## [WHAT IS EXPECTED]
Turn everything in the records below, from the line containing "Given: Select the Example: Ice Cream puzzle" down to the end of the records, into a Markdown table with the columns Row and Record line, giving each non-blank line its own numbered row. Leave the pictures out.
>>>
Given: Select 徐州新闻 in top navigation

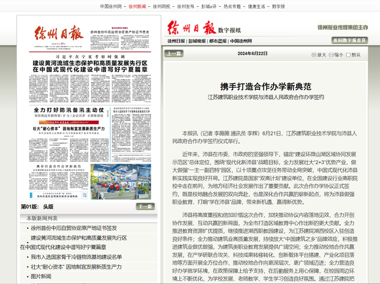Looking at the screenshot, I should point(138,6).
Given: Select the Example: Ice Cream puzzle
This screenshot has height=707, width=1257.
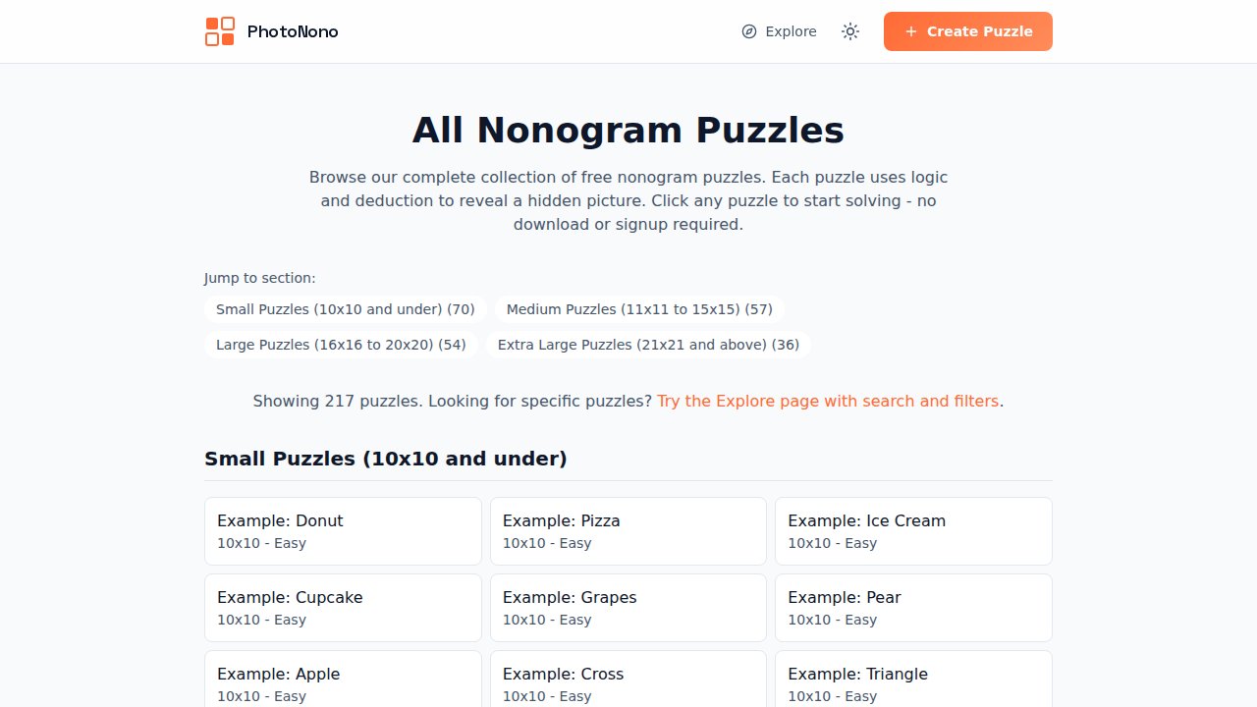Looking at the screenshot, I should click(x=913, y=531).
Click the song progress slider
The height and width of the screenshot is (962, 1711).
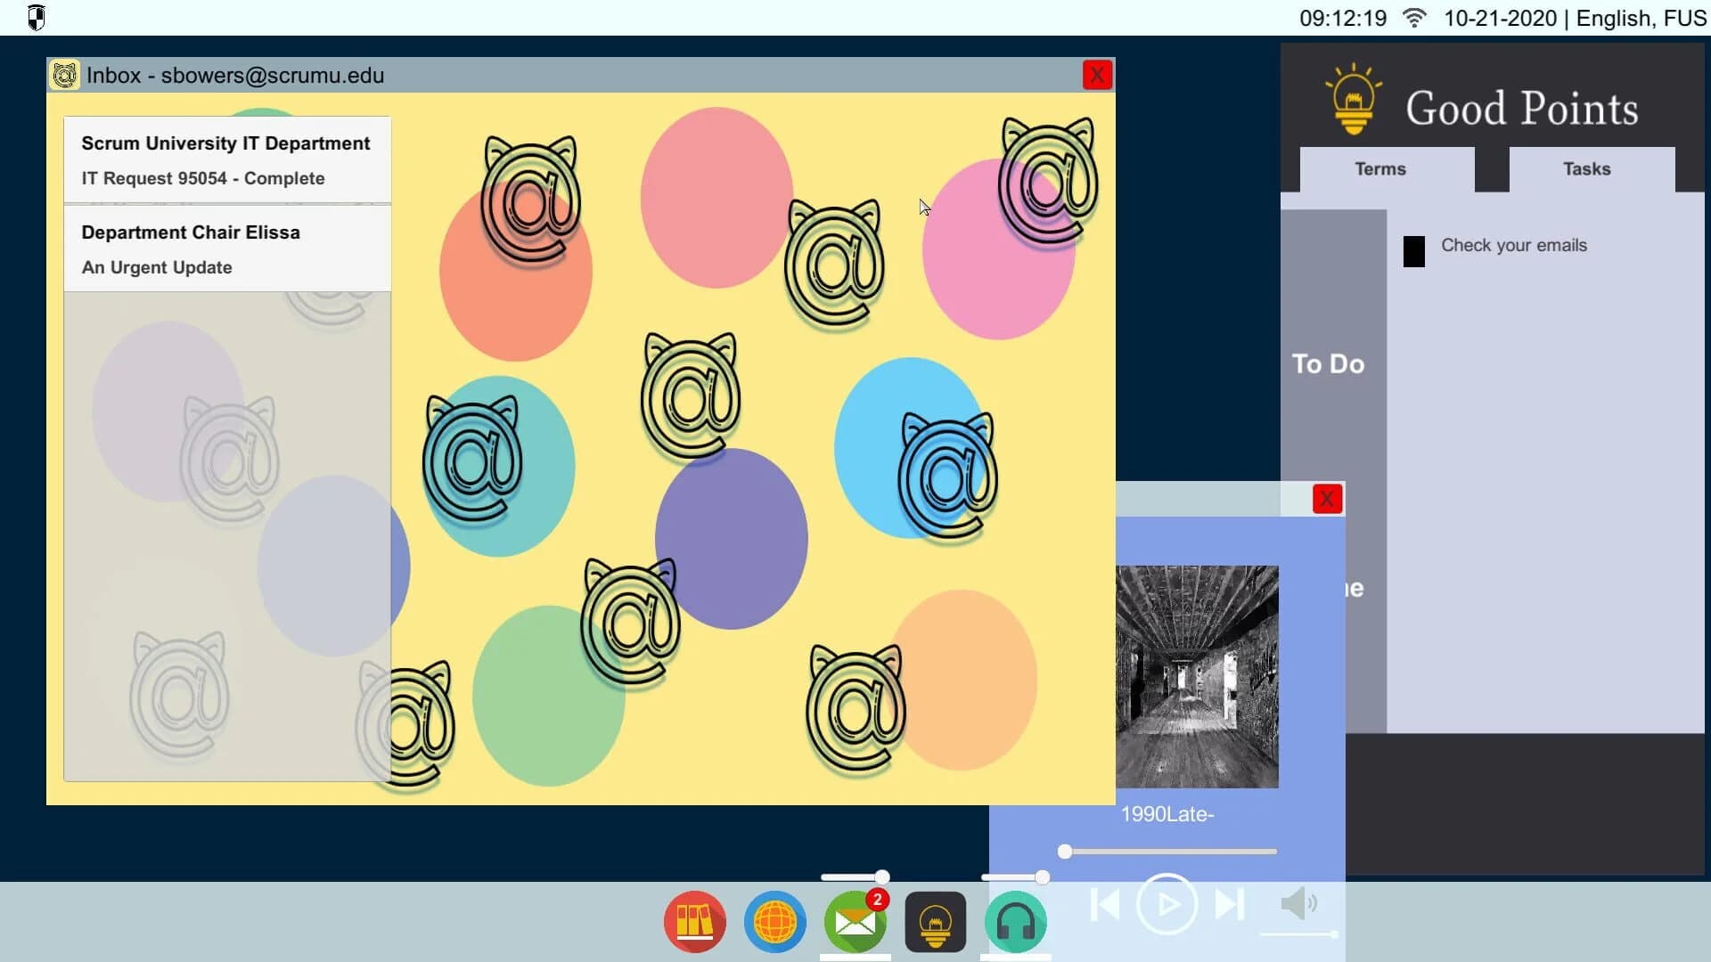coord(1167,852)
<<<
## [EXERCISE SOLUTION]
| Row | Record line |
|---|---|
| 1 | Given: Select the Example: Ice Cream puzzle |
| 2 | This screenshot has height=707, width=1257. |
| 3 | Looking at the screenshot, I should click(x=913, y=531). |
| 4 | Click the song progress slider |
| 5 | The height and width of the screenshot is (962, 1711). |
| 6 | coord(1167,852) |